There have been several studies suggesting that increased levels eotaxin-2 and TGF-β1 are associated with asthma severity and control status.14,39 Eotaxin-2 mainly released from airway epithelial cells is a chemoattractant factor for eosinophils.40,41 TGF-β1, which is also released from airway epithelial cells, plays a critical role in epithelial cell apoptosis, subepithelial fibrosis and mucus hypersecretion in the process of airway inflammation/remodeling.39,41,42 In the present study, serum levels of eotaxin-2 and TGF-β1 were significantly higher in SEA than in NSEA patients with a significant correlation was between these 2 cytokines (no significant correlation with serum periostin or total eosinophil count). These findings suggest that eotaxin-2 released from airway epithelial cells plays a key role to attract eosinophils, and that TGF-β1 could lead to fixed airway obstruction and lung function decline in the asthmatic airway of severe EA. We also found no significant difference in serum periostin level between SEA and NSEA. Since serum periostin has been known as a serum biomarker for representing the phenotype of severe asthma in adult asthma cohorts,43,44,45 this conflicting finding may be derived from that serum periostin is a biomarker of type-2 inflammation; EA has less-atopic phenotype. Smoking has been suggested to be a significant risk factor for severe asthma in a Korean adult asthmatic cohort.46 Elderly asthmatics who are smokers are at higher risk of progression into asthma-chronic obstructive pulmonary disease overlap syndrome.47,48 In the present study, the prevalence of smoking history (current/ex-smokers) was significantly higher in SEA patients than in NSEA patients, suggesting that smoking is a risk factor for severe asthma in EA patients.

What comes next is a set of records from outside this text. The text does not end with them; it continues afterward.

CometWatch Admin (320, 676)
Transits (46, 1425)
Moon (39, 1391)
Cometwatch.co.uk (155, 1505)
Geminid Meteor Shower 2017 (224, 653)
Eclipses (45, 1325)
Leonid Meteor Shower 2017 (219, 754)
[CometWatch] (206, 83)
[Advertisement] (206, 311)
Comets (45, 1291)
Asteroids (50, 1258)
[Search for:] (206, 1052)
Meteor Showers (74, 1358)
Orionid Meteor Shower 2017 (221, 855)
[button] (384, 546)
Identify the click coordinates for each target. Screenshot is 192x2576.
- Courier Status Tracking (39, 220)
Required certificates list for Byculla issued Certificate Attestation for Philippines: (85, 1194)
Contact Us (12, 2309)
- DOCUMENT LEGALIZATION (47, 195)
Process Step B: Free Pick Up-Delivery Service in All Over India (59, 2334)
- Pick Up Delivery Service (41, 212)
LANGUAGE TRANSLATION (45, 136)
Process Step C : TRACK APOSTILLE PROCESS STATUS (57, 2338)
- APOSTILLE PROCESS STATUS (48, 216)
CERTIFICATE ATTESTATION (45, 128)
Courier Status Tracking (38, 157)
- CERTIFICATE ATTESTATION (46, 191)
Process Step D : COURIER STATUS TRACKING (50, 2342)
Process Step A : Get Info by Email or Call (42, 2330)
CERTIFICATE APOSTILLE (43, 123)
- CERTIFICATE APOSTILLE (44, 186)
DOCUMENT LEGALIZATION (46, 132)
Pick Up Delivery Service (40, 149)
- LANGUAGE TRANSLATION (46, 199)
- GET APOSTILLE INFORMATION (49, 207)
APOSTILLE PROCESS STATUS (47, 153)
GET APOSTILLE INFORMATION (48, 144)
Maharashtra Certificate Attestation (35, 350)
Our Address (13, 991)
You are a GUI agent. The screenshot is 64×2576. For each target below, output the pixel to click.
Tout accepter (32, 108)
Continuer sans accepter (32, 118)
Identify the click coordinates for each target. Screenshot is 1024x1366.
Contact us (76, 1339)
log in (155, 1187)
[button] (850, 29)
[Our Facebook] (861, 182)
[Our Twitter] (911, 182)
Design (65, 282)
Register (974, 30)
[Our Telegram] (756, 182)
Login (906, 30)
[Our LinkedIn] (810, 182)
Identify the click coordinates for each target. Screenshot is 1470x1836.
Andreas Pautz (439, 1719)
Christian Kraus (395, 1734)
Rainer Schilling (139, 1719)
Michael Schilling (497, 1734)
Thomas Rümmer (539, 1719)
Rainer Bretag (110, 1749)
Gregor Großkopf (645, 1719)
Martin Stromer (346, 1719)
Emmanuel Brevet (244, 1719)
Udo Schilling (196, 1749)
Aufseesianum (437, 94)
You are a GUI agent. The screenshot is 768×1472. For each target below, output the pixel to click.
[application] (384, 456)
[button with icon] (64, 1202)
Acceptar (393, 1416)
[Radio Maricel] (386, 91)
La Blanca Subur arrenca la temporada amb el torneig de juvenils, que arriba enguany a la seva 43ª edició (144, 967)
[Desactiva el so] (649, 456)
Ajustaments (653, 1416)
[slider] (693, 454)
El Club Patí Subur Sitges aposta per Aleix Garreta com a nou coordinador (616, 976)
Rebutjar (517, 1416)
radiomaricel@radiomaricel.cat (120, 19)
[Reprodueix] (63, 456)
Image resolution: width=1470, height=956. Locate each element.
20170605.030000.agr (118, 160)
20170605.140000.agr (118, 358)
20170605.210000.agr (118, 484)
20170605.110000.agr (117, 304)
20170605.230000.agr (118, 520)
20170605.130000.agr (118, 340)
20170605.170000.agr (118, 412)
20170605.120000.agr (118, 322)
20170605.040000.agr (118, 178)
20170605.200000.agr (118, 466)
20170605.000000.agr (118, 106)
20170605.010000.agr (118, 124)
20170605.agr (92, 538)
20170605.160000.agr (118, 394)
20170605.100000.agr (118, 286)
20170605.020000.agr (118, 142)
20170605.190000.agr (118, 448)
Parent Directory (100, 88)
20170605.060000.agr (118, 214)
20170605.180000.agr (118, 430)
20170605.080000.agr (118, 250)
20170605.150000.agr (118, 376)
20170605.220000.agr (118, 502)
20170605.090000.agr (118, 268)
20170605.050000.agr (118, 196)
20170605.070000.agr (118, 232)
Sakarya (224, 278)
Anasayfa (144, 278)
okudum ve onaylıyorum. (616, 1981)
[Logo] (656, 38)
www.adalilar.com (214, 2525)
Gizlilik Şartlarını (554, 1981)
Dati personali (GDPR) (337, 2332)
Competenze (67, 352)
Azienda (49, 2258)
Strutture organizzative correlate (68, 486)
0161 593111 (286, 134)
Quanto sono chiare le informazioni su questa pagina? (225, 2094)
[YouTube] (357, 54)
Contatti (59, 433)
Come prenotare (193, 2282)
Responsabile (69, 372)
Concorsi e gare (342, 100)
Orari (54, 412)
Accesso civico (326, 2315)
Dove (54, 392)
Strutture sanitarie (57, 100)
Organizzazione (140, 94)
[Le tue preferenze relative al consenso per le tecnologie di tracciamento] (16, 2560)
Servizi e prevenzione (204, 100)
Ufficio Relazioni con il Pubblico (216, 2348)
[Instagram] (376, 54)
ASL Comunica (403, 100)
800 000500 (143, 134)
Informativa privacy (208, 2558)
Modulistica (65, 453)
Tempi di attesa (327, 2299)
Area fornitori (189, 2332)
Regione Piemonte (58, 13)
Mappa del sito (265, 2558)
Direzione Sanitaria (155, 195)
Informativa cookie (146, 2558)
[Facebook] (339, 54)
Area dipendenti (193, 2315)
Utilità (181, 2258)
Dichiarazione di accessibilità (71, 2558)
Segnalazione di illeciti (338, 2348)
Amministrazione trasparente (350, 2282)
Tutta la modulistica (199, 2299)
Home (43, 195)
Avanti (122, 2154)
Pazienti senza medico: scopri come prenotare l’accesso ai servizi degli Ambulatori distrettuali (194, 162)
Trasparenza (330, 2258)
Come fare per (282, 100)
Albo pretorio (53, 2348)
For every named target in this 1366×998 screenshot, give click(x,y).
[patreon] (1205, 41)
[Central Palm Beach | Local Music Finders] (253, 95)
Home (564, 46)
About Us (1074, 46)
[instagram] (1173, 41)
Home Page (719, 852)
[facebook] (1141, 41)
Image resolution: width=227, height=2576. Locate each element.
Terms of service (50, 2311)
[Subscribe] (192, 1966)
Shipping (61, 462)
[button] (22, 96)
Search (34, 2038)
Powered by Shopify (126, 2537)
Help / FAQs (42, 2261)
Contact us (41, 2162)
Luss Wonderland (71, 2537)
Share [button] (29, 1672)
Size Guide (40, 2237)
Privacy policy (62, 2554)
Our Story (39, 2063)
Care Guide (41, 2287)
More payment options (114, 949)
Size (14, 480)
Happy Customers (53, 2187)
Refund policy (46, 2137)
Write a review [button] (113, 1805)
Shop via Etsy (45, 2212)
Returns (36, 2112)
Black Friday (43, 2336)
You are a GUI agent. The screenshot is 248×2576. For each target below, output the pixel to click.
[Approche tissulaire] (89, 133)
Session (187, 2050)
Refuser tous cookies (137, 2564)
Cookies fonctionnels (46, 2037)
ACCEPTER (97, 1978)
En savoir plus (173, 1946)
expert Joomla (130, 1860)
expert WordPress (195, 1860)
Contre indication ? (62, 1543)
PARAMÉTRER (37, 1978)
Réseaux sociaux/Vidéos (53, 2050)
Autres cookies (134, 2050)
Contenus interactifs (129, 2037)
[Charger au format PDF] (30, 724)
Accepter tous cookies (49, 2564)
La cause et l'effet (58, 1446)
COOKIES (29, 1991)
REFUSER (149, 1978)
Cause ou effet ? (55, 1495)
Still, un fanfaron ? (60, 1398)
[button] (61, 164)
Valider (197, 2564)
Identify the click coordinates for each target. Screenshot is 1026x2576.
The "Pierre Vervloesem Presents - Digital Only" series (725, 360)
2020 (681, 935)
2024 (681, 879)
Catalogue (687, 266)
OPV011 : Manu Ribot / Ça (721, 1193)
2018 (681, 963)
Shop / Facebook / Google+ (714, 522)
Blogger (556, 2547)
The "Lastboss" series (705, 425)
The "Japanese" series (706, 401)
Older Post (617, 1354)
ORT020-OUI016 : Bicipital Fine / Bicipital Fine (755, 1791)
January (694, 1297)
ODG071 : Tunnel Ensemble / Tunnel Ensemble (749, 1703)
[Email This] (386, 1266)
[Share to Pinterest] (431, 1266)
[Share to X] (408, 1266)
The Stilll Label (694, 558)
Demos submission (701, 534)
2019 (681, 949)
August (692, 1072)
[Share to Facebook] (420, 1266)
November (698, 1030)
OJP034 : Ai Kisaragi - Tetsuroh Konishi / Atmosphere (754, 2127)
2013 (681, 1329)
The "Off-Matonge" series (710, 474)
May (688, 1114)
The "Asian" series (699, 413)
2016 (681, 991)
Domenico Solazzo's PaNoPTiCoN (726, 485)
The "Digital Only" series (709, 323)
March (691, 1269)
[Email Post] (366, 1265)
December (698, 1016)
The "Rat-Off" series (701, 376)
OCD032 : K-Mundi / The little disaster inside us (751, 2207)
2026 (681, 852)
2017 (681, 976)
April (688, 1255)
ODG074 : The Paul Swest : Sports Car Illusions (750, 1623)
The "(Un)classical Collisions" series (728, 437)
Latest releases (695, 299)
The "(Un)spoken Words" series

This study has some limitations. First, the number of elderly asthmatics, especially that of severe asthmatics, is relatively small. Secondly, this is a retrospective study based on electronic medical record and we could not monitor Asthma Control Test (ACT) scores of each patients with anti-asthmatic medications when enrolled. Thirdly, we measured cytokine levels only in serum, not sputum sample or BALF samples. Finally, we could not confirm the function of cytokines studied using in vitro and in vivo models. Further studies are needed to elucidate mechanisms by which epithelial cell function and cytokines are modified and alter airway inflammation with age in EA.
In conclusion, age-related changes of epithelial cell-derived cytokines may affect clinical phenotypes and severity of EA.
ACKNOWLEDGMENTS
This study was supported by a grant (HI16C0992) from the Korean Health Technology R&D Project, Ministry of Health & Welfare, Republic of Korea.
Footnotes
Disclosure: There are no financial or other issues that might lead to conflict of interest.